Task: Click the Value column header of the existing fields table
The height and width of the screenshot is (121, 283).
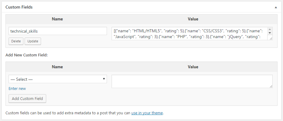Action: [193, 19]
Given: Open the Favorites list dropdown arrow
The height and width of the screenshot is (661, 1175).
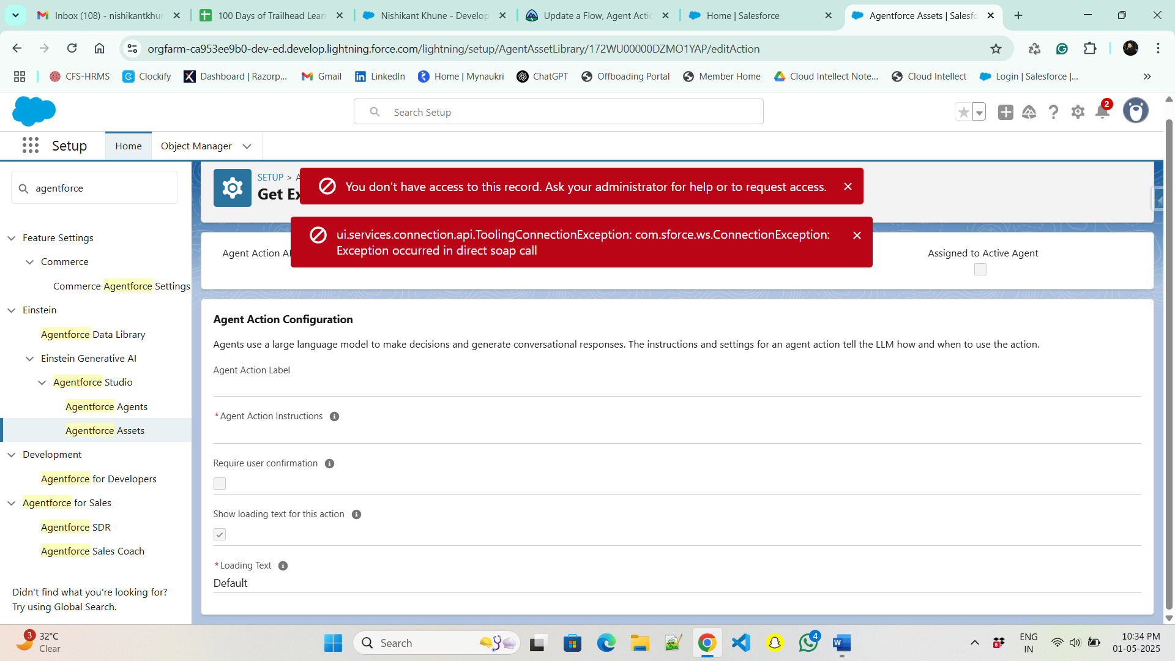Looking at the screenshot, I should coord(979,113).
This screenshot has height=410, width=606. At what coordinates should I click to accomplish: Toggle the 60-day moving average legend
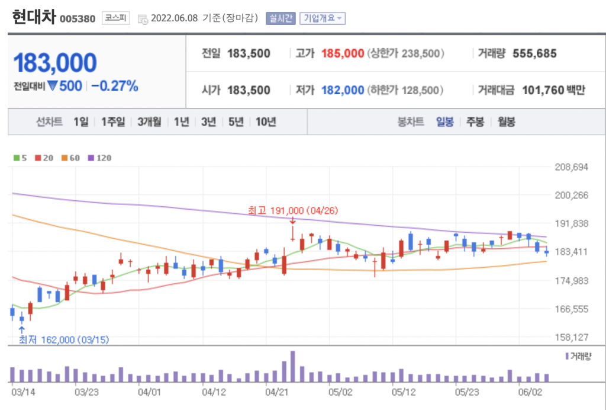click(x=70, y=158)
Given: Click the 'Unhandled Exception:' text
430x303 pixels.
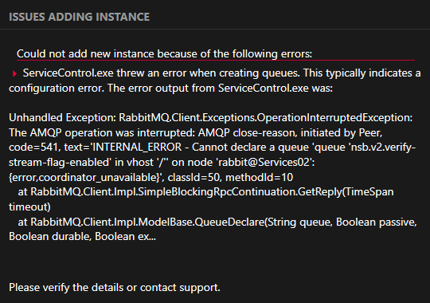Looking at the screenshot, I should 63,117.
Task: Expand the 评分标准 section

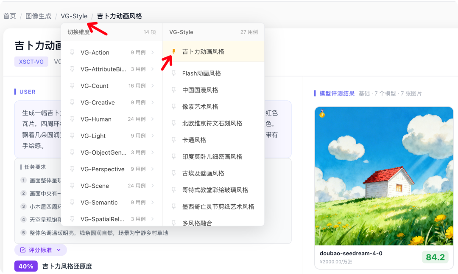Action: (41, 250)
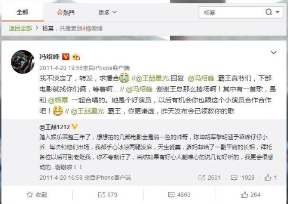Click the membership level badge icon
Viewport: 288px width, 204px height.
click(76, 57)
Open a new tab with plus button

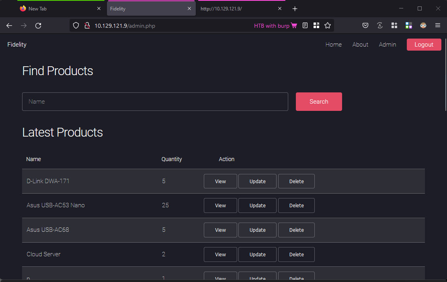pyautogui.click(x=295, y=8)
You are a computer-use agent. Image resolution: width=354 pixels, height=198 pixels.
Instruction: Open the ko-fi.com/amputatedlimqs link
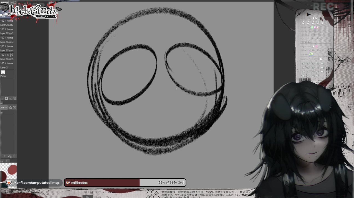tap(37, 183)
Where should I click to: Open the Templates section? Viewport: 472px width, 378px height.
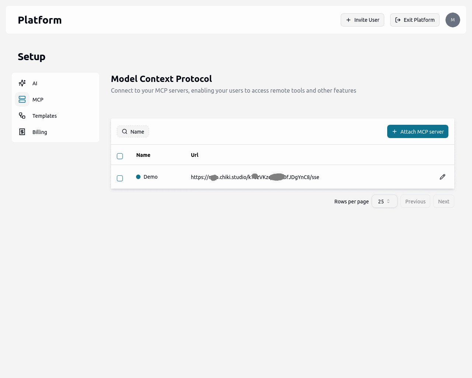click(x=45, y=116)
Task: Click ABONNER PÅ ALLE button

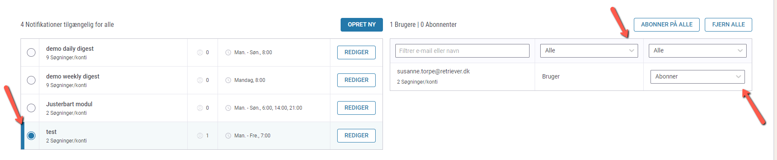Action: pos(667,25)
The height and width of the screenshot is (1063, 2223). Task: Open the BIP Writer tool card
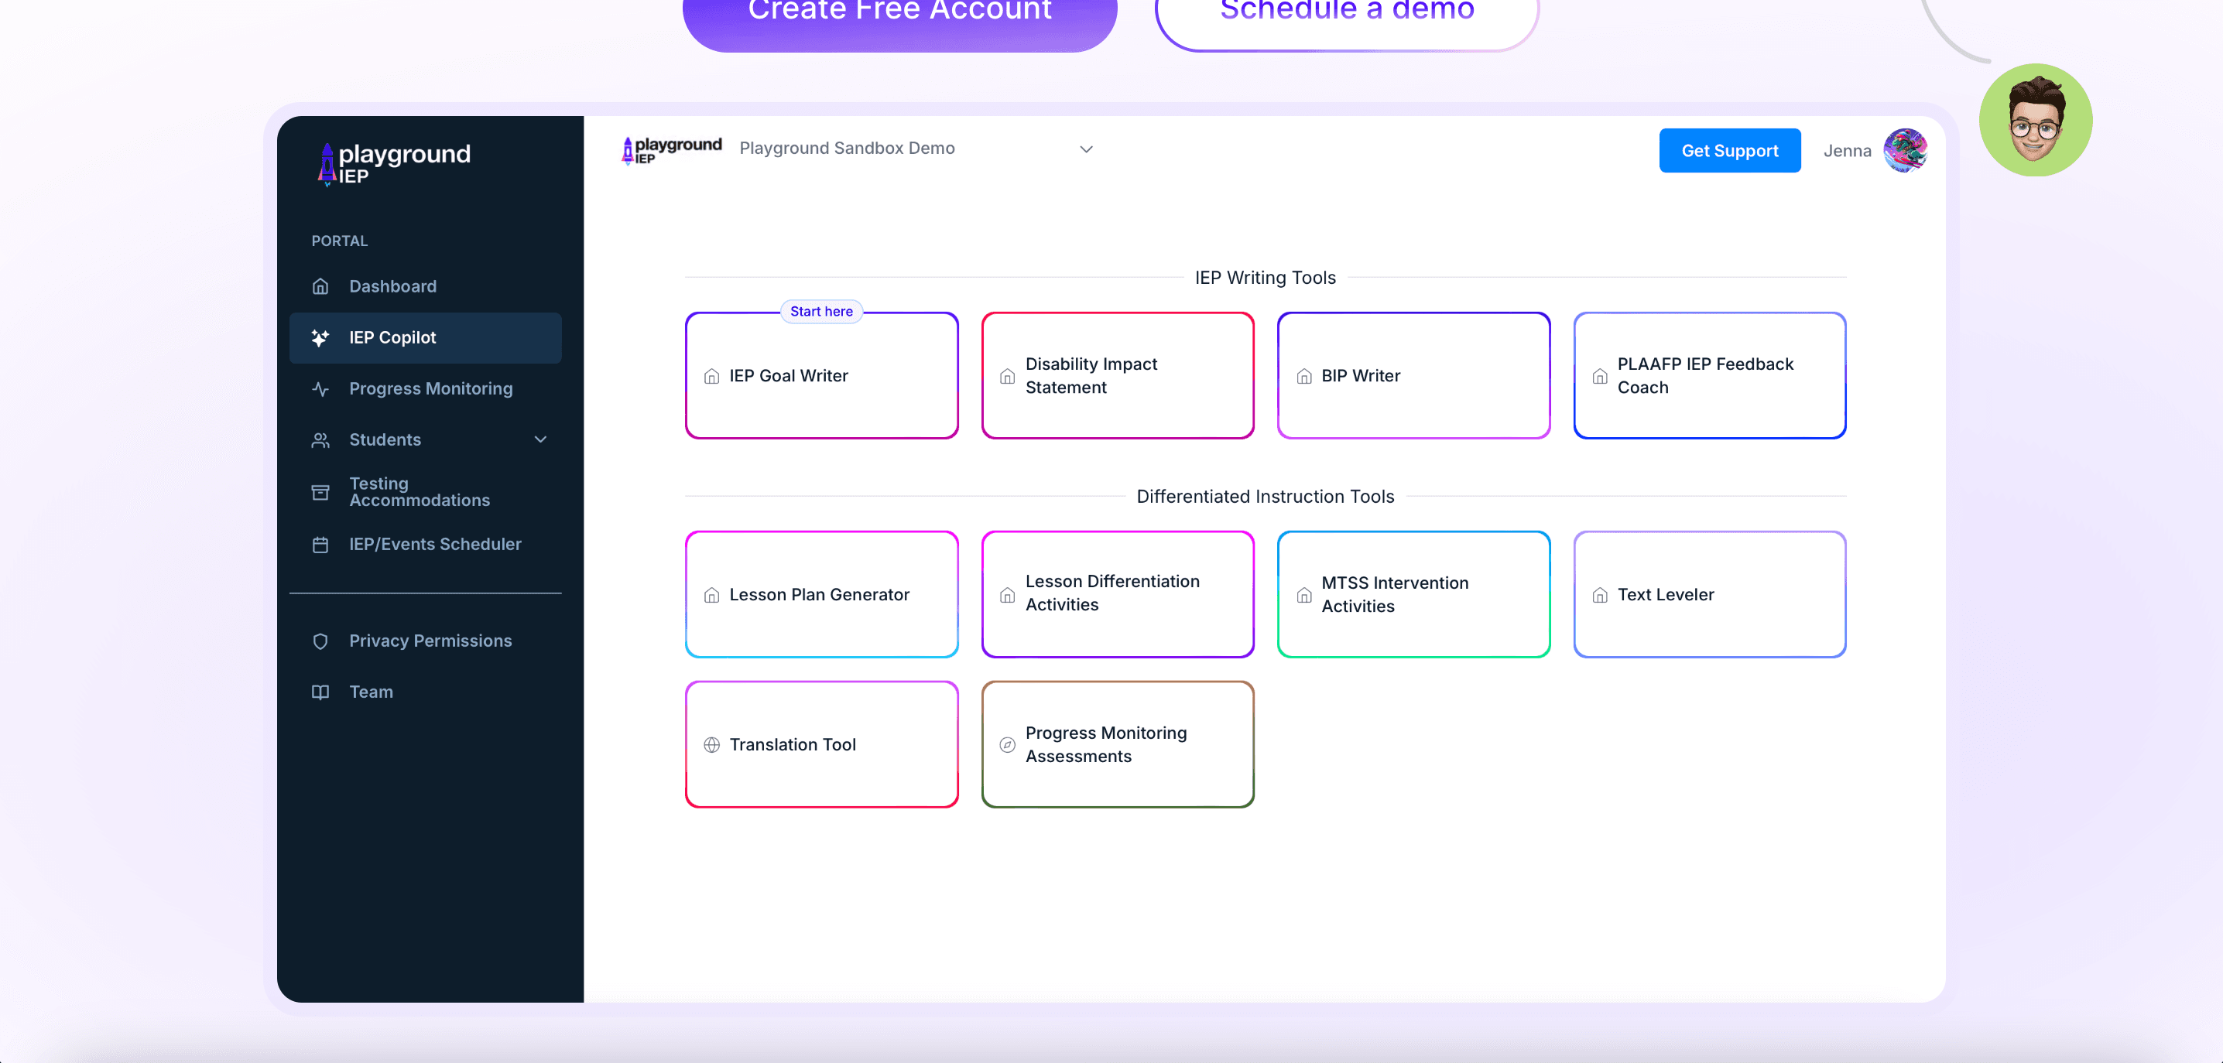(1413, 376)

* * * * *

▶ **EXERCISE**
Express every line of the entries above as a Markdown table with the columns "Row" and "Line", numbering the rows in order and skipping blank lines. Leave the pictures out of the table.

▶ **THE COMPLETED TASK**
| Row | Line |
|---|---|
| 1 | Task: Click the Value column header of the existing fields table |
| 2 | The height and width of the screenshot is (121, 283). |
| 3 | Action: [193, 19] |
| 4 | Given: Open the Favorites list dropdown arrow |
| 5 | The height and width of the screenshot is (661, 1175). |
| 6 | Looking at the screenshot, I should coord(979,113). |
| 7 | This screenshot has height=410, width=606. At what coordinates should I click to accomplish: Toggle the 60-day moving average legend |
| 8 | click(x=70, y=158) |
| 9 | Given: Click the 'Unhandled Exception:' text |
| 10 | 430x303 pixels. |
| 11 | Looking at the screenshot, I should 63,117. |
| 12 | Task: Expand the 评分标准 section |
| 13 | Action: (41, 250) |
| 14 | Click the membership level badge icon |
| 15 | Viewport: 288px width, 204px height. |
| 16 | click(76, 57) |
| 17 | Open a new tab with plus button |
| 18 | pyautogui.click(x=295, y=8) |
| 19 | You are a computer-use agent. Image resolution: width=354 pixels, height=198 pixels. |
| 20 | Instruction: Open the ko-fi.com/amputatedlimqs link |
| 21 | tap(37, 183) |
| 22 | Where should I click to: Open the Templates section? Viewport: 472px width, 378px height. |
| 23 | click(x=45, y=116) |
| 24 | Task: Click ABONNER PÅ ALLE button |
| 25 | Action: pos(667,25) |
| 26 | The height and width of the screenshot is (1063, 2223). Task: Open the BIP Writer tool card |
| 27 | (1413, 376) |